ISBN 978-952-222-193-3
€ 24.90, paperback
This book is a brief but comprehensive English-language guide to the Finnish national epic, which was based on the archaic oral, sung folk poetry of Karelia, but collected and personally compiled by the scholar and writer Elias Lönnrot (1802–1884). The epic (first edition 1839, complemented in 1849) is set in a mythic past; technically speaking, the metre is an unrhymed, non-strophic trochaic tetrametre, characterised by alliteration. Contents, characters, places and themes are explained in the Guide, which also explores myths of origin and the significance of the epic. On his eleven trips to Archangel and North Karelia, Lönnrot met some 70 singers. The Kalevala, now translated, at least in part, into more than 60 languages, has inspired artists the world over (J.R.R. Tolkien was a fan, while Henry Wadsworth Longfellow’s Hiawatha imitates the metre and style of the Kalevala). The composer Jean Sibelius and the artist Akseli Gallen-Kallela are perhaps the best known Finnish Kalevala artists. And the inspiration continues: for instance, rock musicians and visual artists make use of Kalevala themes, stories and characters in their work. The book includes a list of relevant websites and a select bibliography.
Soila Lehtonen
Panu Rajala: Lasinkirkas, hullunrohkea [Glass-clear, daredevil]

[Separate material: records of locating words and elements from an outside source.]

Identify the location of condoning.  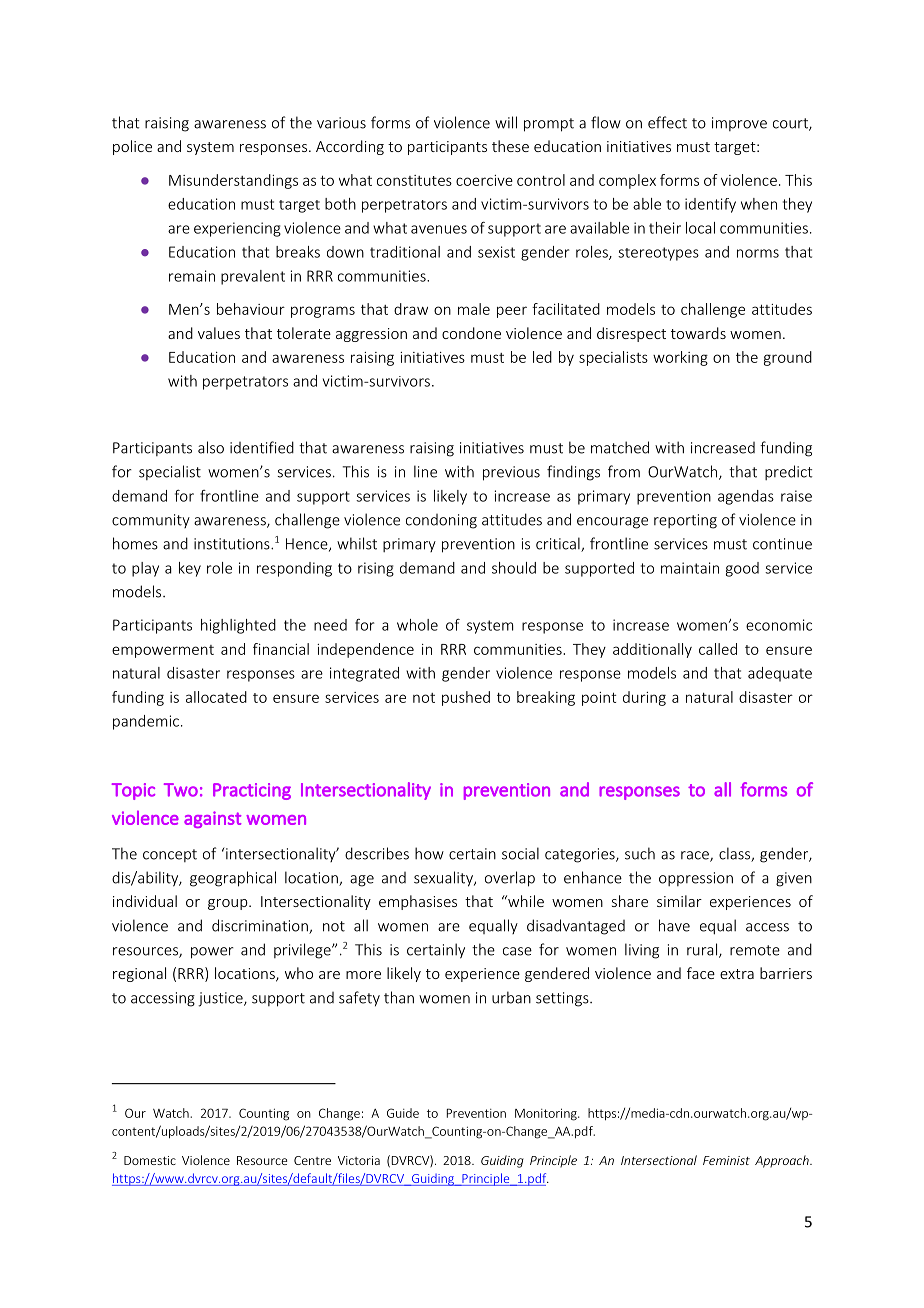
(441, 521).
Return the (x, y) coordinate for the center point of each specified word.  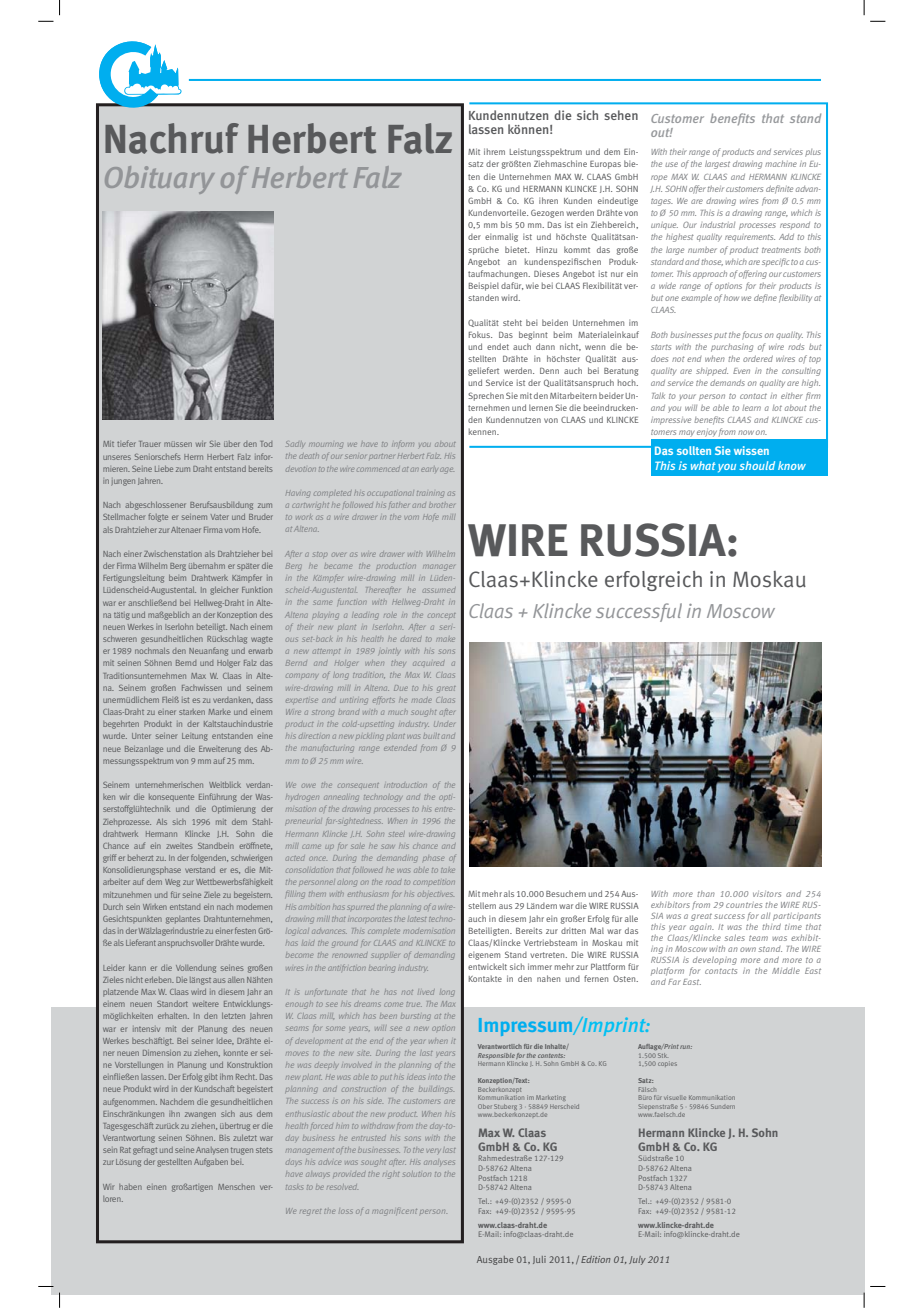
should (757, 465)
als (210, 554)
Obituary (160, 180)
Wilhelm (440, 554)
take (447, 870)
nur (617, 274)
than (706, 894)
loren (113, 1199)
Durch (113, 907)
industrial (717, 225)
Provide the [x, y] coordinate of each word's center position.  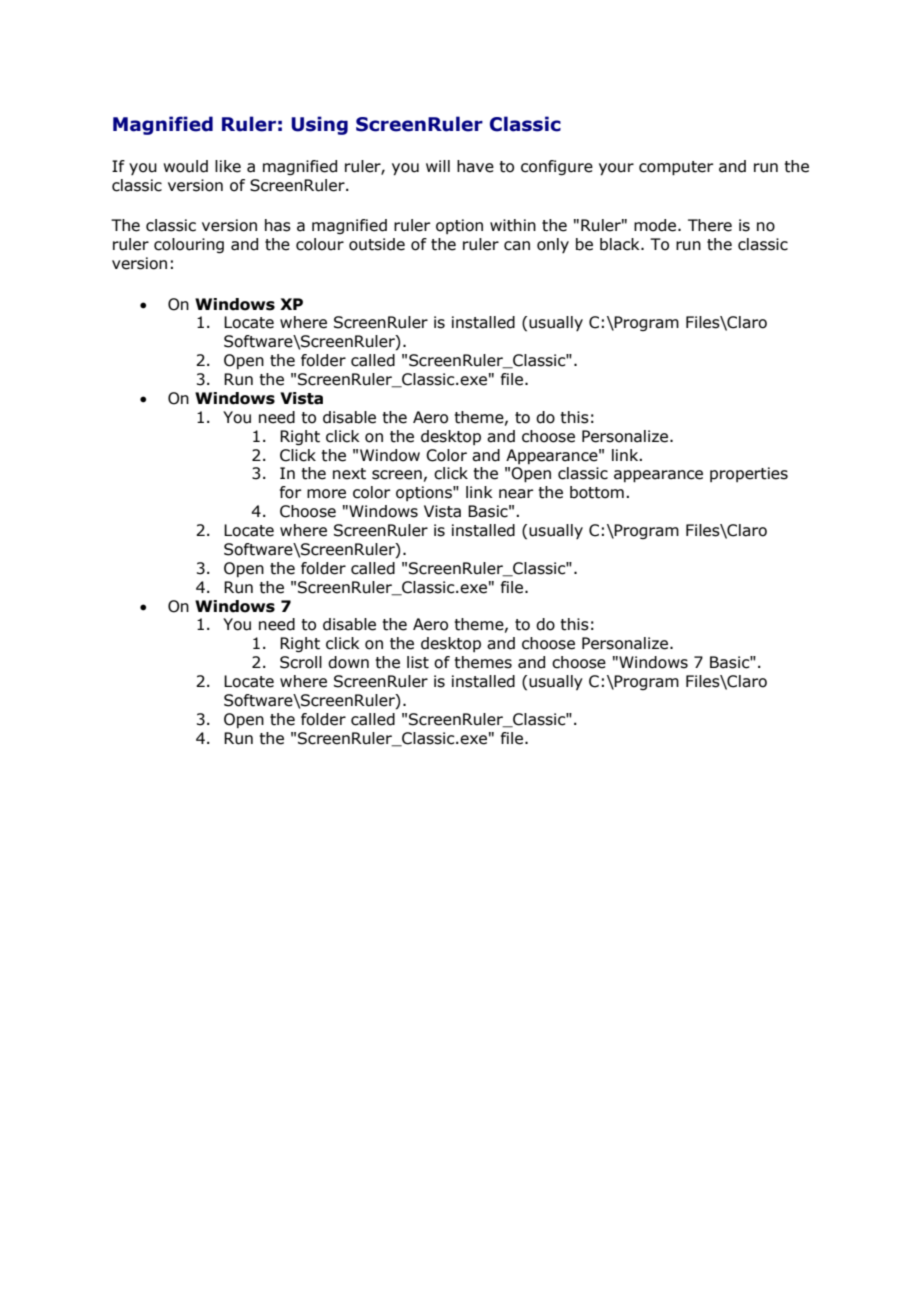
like [228, 166]
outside [377, 244]
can [517, 246]
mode [656, 225]
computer [676, 168]
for [291, 492]
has [278, 225]
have [475, 166]
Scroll [301, 662]
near [516, 494]
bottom [597, 492]
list [418, 662]
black [621, 244]
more [326, 494]
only [553, 245]
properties [749, 474]
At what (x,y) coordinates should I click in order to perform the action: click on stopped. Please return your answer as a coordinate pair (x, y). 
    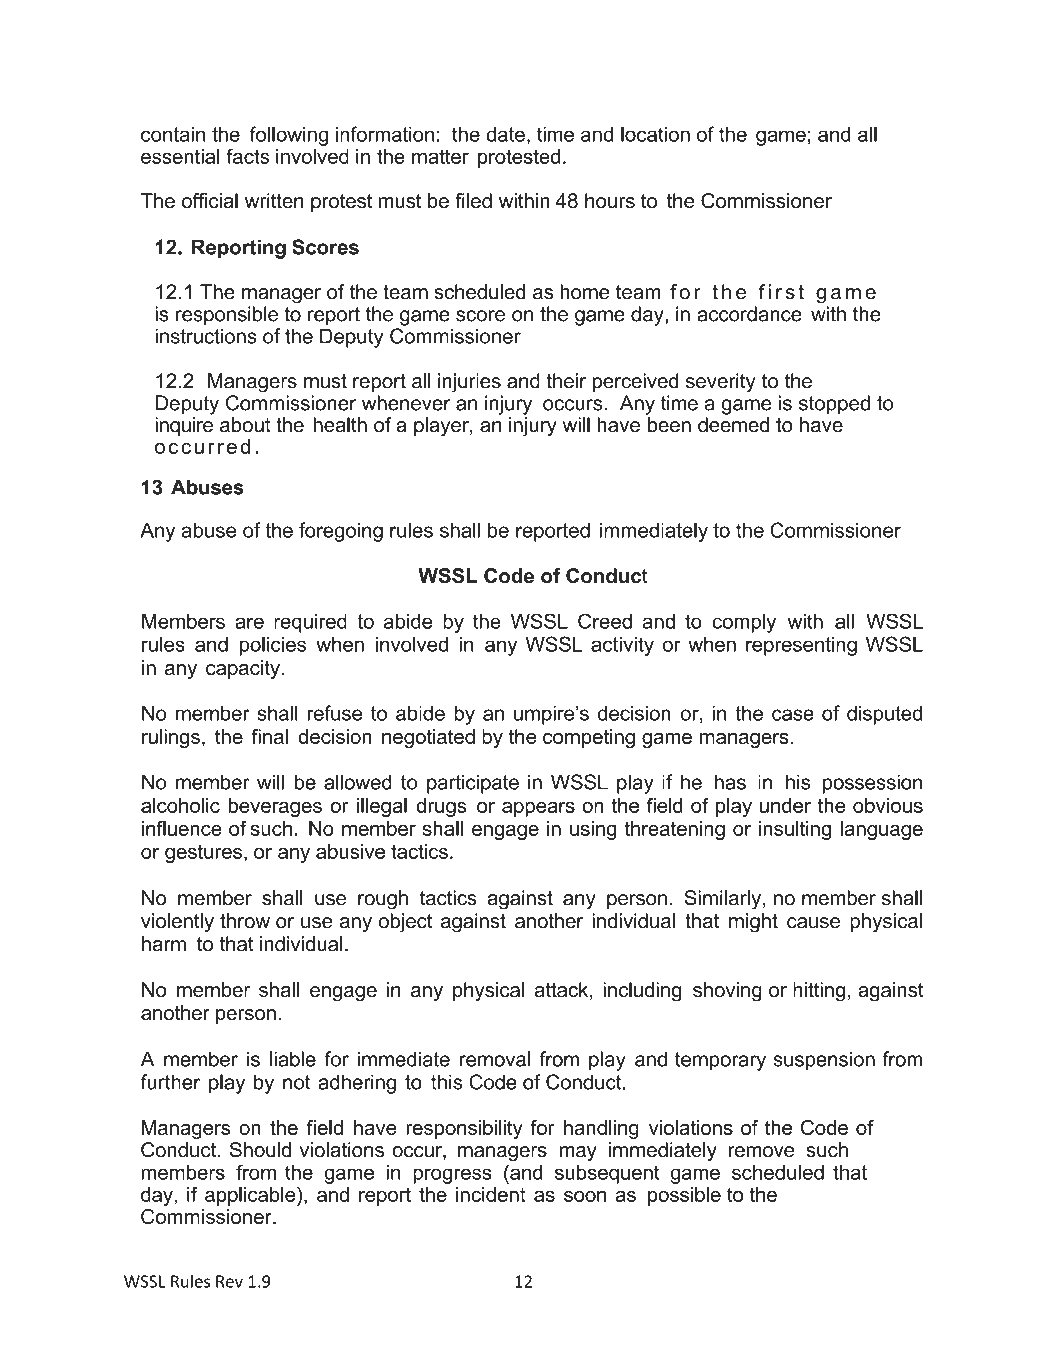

20 May 2010 | Mini reviews, Reviews
Lasinkirkas, hullunrohkea. Aila Meriluodon elämästä ja runoudesta
[Glass-clear, daredevil]
Helsinki: WSOY, 2010. 417 p., ill.
ISBN 978-951-0-35488-9
€39, hardback
Aila Meriluoto (born 1924) is a poet, author and translator whose first collection of poems, entitled Lasimaalaus (‘Stained glass’), sold more than 25,000 copies in 1946. She became a celebrity of her time, as her young, fresh voice expressed post-symbolist visions and, after the long, cruel years of the war, spoke defiantly about the death of God. Hailed as a youthful prodigy, she was favoured by the dominant poet and professor of literature, V.A. Koskenniemi. Meriluoto has published ten collections of poems, as well as novels, children’s books, diaries, memoirs, and a book about her first husband, the poet and author Lauri Viita (1916–1965). She has translated works by Rainer Maria Rilke, Harry Martinson and Astrid Lindgren. This biography tends to concentrate on the writer’s personal history rather than on her works. The author and scholar Panu Rajala and Meriluoto became acquainted in the 1970s, and he calls his biography ‘a subjective testimonial’. Rajala has written plays, novels and film scripts as well as biographies, among them one of the classic author Mika Waltari (1908–1979).